Description of the task:
From the entries below, count the lines holding the word "will" and give nothing but the number.
>>>>
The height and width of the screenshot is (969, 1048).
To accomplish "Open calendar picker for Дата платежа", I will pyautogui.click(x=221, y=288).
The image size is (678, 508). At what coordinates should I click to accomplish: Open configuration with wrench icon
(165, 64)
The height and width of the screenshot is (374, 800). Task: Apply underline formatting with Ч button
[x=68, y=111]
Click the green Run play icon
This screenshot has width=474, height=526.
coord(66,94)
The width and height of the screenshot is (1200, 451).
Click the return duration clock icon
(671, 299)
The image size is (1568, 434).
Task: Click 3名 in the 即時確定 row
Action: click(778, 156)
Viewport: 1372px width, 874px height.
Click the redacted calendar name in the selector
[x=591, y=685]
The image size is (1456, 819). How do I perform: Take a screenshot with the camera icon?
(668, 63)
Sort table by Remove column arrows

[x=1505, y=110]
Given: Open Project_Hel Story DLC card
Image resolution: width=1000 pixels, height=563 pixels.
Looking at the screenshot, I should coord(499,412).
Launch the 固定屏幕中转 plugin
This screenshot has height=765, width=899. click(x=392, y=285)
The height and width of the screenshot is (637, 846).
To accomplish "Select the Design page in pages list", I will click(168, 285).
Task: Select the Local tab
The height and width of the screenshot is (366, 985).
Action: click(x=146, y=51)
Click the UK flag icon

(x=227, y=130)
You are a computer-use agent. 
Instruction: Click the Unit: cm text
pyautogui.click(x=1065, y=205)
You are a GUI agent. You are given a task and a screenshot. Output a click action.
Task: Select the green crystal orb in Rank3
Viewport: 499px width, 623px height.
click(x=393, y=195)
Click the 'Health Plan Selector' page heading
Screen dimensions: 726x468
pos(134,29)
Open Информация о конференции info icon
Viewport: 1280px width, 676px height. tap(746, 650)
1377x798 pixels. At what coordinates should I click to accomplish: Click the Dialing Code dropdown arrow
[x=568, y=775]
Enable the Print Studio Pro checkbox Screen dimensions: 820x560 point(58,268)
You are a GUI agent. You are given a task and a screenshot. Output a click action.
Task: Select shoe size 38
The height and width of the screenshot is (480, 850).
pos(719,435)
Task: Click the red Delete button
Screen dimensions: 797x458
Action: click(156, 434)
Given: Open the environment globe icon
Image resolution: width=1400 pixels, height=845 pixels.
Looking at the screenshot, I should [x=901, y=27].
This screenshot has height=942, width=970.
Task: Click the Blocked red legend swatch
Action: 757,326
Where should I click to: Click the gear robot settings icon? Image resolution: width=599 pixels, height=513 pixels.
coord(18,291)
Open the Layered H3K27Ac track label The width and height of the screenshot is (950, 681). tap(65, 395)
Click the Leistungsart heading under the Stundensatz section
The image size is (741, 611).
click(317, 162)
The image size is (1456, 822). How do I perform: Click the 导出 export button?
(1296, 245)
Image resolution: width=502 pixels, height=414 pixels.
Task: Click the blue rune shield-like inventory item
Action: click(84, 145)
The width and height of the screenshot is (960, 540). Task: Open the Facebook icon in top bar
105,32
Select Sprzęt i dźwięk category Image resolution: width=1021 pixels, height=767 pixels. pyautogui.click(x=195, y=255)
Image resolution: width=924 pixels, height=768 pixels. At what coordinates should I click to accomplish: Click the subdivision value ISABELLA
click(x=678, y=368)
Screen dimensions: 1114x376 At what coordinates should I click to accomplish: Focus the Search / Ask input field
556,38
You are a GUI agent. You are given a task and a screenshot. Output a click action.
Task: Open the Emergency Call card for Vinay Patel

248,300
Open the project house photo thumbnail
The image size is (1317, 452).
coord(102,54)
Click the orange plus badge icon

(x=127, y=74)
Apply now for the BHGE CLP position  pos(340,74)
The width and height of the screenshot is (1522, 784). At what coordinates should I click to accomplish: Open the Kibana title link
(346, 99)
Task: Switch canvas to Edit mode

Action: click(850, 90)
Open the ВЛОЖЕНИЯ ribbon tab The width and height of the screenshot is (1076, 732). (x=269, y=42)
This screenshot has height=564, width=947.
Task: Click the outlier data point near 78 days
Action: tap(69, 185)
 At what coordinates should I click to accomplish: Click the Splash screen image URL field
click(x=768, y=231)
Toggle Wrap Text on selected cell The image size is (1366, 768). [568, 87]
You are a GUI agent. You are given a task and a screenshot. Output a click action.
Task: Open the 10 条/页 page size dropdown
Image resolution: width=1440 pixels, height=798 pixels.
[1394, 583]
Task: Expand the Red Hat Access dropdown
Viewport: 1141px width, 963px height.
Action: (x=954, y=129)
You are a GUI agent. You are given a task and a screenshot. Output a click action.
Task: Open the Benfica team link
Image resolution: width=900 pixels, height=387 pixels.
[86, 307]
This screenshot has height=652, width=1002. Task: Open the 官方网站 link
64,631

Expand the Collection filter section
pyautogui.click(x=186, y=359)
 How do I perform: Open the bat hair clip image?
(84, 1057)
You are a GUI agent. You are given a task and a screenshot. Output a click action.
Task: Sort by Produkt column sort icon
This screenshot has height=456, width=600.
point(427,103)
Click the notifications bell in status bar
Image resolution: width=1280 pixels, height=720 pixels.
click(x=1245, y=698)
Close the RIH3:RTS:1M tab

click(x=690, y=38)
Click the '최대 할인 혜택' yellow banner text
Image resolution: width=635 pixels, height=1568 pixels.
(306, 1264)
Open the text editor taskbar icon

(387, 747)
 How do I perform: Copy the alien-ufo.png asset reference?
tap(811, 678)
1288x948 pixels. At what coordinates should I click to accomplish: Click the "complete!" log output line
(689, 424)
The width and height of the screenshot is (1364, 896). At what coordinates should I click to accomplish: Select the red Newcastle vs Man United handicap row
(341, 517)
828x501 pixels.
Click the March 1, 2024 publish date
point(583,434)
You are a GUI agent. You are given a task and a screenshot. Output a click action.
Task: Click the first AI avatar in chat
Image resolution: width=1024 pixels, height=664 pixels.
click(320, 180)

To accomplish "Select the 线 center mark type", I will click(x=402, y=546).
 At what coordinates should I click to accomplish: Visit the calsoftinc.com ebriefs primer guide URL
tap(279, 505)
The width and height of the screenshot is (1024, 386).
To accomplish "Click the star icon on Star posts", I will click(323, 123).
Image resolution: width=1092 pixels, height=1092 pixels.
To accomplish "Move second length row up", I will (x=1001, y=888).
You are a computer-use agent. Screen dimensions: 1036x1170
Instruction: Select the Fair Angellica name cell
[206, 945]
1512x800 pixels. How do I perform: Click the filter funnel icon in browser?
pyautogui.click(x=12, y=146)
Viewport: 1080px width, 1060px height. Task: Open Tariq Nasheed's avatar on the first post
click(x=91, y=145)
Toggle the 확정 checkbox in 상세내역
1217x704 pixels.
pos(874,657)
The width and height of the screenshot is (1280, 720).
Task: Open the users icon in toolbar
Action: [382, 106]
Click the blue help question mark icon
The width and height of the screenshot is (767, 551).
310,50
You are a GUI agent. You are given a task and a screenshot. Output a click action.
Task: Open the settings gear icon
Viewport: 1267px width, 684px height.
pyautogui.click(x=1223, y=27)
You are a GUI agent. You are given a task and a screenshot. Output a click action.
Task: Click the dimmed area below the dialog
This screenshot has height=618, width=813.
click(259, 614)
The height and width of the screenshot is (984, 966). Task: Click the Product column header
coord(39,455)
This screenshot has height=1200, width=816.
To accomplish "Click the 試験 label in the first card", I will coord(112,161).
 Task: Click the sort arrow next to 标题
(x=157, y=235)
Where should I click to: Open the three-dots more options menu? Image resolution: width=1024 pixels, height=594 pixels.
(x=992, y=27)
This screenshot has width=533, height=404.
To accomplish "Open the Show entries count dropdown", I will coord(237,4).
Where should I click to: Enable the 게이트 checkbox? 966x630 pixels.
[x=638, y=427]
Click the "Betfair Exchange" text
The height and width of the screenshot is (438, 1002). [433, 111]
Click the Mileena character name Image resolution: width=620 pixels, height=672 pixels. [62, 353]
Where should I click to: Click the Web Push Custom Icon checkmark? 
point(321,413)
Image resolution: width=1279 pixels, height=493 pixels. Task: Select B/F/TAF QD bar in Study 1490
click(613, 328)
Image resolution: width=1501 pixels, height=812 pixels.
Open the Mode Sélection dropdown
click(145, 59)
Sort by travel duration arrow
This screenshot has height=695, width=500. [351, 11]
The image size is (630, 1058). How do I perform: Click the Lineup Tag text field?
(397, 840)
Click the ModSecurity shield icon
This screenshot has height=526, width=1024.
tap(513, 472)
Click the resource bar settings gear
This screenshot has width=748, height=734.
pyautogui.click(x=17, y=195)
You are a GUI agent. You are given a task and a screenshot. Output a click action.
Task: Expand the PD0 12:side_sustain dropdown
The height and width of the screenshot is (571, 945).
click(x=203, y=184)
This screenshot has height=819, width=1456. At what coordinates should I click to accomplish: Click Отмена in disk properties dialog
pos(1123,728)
<<<<
Your solution:
7